Different Types Of Analysis In Forex

By James Jones


There are three main ways to analyze Forex price action and to predict if a currency pair will rally or drop. The different methods discussed in this article have their pros and cons, but they are all handy in determining which trade setups have higher odds of winning. You can base your choice of analysis on your preference and skills, but you can also try to use all methods together in making trades.

First, there's fundamental analysis. This kind of analysis takes a look at economic reports in order to forecast if a currency is in for appreciation or depreciation. Good economic performance reflected in strong figures typically results to appreciation and poor economic performance shown by weak figures leads to depreciation.

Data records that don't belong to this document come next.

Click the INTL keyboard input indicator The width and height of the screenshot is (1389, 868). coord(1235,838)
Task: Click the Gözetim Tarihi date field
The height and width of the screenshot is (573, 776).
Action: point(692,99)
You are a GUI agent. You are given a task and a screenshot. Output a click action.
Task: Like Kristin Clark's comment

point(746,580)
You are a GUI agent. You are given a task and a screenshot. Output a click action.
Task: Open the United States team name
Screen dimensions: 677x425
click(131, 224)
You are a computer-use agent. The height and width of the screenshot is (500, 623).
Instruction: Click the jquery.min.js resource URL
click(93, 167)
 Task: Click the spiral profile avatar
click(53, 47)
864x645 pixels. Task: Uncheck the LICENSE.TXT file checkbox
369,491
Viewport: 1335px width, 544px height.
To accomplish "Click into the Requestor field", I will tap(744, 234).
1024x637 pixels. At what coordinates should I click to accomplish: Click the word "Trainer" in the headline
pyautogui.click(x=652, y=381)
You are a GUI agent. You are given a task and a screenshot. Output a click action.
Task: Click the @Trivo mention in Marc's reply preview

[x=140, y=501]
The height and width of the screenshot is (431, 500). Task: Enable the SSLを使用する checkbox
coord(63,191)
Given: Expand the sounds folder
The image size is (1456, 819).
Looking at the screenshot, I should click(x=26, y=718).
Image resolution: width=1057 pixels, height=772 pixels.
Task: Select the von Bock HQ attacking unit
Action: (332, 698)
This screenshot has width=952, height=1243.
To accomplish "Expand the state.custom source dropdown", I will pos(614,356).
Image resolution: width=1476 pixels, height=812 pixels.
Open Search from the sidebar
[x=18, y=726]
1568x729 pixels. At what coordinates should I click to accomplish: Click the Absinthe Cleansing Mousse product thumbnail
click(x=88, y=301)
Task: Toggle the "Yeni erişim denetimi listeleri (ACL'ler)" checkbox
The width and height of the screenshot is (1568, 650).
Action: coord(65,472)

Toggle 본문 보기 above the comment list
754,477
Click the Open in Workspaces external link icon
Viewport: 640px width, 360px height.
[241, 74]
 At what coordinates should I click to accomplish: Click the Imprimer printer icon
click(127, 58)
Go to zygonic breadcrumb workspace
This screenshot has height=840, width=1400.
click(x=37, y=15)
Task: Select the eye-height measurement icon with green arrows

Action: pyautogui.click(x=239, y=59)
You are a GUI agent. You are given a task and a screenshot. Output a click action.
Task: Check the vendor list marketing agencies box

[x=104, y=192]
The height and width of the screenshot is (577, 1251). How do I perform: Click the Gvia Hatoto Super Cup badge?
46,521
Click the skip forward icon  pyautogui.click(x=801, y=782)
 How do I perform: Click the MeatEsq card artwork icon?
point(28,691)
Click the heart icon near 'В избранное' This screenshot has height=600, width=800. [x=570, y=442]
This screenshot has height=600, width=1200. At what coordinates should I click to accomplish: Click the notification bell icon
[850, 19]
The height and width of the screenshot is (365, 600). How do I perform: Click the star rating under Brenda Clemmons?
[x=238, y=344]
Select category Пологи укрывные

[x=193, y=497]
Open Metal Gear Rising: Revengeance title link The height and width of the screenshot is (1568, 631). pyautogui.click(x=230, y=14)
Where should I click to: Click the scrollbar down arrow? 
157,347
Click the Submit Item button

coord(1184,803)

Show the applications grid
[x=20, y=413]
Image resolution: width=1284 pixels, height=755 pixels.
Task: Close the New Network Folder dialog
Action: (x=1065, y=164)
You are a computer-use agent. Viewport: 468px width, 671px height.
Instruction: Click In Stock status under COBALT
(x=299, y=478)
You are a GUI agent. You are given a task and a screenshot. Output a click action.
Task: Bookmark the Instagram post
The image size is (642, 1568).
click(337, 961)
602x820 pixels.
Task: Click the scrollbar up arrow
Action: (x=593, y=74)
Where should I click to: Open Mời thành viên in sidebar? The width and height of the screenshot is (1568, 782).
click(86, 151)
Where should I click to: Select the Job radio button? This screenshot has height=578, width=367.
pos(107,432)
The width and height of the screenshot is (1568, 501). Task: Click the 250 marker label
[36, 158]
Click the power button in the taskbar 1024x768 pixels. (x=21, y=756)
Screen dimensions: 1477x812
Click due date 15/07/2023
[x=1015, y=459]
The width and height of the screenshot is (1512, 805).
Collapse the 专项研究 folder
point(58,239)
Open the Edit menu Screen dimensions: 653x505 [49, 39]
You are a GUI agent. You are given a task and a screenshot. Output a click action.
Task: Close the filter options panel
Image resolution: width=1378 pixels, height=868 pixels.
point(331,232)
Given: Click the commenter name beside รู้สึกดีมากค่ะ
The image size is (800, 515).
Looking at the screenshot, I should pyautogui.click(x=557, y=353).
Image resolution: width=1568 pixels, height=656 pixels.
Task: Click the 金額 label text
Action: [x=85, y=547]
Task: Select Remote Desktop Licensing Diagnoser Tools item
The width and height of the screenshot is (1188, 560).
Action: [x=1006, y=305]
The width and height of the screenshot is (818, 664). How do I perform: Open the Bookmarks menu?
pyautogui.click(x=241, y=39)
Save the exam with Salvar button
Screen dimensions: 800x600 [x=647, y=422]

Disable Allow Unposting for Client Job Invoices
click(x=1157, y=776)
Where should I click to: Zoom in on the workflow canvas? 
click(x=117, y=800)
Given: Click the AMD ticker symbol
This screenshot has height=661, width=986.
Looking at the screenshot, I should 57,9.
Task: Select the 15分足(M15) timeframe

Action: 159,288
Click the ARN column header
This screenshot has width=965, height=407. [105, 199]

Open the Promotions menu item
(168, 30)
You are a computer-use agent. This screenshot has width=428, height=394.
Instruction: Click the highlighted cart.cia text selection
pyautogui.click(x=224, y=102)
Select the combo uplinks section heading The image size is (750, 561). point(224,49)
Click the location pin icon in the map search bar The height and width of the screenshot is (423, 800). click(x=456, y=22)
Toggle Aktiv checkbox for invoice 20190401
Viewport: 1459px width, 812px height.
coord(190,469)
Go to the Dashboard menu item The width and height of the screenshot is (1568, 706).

Fundamental analysis also watches monetary policy of central banks. This has a direct effect on currency value because it has to do with the return on holding a currency and the amount of cash in circulation. With that, it impacts the supply and demand of the currency and therefore its price. Political and environmental factors could also play a role in fundamental analysis because these usually have an indirect impact on economic activity.

The second kind of forex trading analysis is known as technical analysis. This has to do with watching previous price action in predicting future price movements. In particular, technical traders take a look at chart patterns and candlestick formations top redict if price will rise or fall.

In addition, technical indicators used on the forex price charts are also helpful tools in technical analysis. These comprise leading and lagging indicators, such as the RSI or Bollinger Bands. These indicators can be used in tandem to give confirmations for market tops or bottoms. Support and resistance levels, otherwise known as inflection points, are also part of technical analysis.

Lastly, traders also conduct sentiment analysis. In doing this, they watch the behavior of other traders to identify if markets are bullish or bearish for certain currencies. To do this, they also look at the risk levels. This gauges if traders are likely to pursue riskier currencies or safer ones.

When risk is on, traders tend to go for higher-yielding currencies which carry more risk. When risk is off, traders usually buy lower-yielding currencies which carry less risk, such as the dollar or yen. The Commitment of Traders report is a useful tool in identifying if large speculators or retail traders are bullish or bearish on particular currencies.

Using these three kinds of analysis all together can help improve the probability of catching profitable trades as it would allow the trader to have a more comprehensive look at the markets.